Fig 2: Storage service between Ad Serving & Reporting

The Evolution

In January of 2024, we decided to invest in in-house advertising technology platform. This implied that the event processing pipeline had to evolve significantly — attain parity with existing offerings and continue to support new product launches with rapid iterations using in-house Netflix Ad Server. This required re-evaluation of the entire architecture across all of Ads engineering teams.

First, we made an inventory of the use-cases that would need to be supported through ad events.

  1. We’d need to start supporting frequency capping in-house for all ads through Netflix Ad server.
  2. Incorporate pricing information for impressions to set the stage for billing events, which are used to charge advertisers.
  3. A robust reporting system to share campaign reports with advertisers, combined with metrics data collection, helps assess the delivery and effectiveness of the campaign.
  4. Scale event handler to perform tracking information look-ups across different vendors.

### TASKS TO CARRY OUT
1: Rewrite the paragraph of the ad events excerpt that begins "In January of 2024" as a short bulleted list that keeps its main facts.
2: According to the ad events excerpt, what are billing events used for?
3: Summarize the ad events excerpt in two sentences.
The data that comes next is separate from the ad events excerpt.

### GIVEN DATA
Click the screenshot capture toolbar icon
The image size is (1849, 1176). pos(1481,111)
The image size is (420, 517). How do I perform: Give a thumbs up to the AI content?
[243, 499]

### RESULTS
1:
- January 2024: decision to invest in an in-house advertising technology platform.
- The event processing pipeline had to evolve significantly to reach parity with existing offerings.
- It also had to support new product launches with rapid iterations using the in-house Netflix Ad Server.
- The whole architecture had to be re-evaluated across all Ads engineering teams.

2: They are used to charge advertisers.

3: In January 2024, a decision to invest in an in-house advertising technology platform meant the event processing pipeline had to evolve significantly, requiring a re-evaluation of the entire architecture across all Ads engineering teams. The first step was an inventory of the use cases ad events would need to support: in-house frequency capping, pricing information for billing events, a reporting system with metrics collection, and a scaled event handler for tracking look-ups across vendors.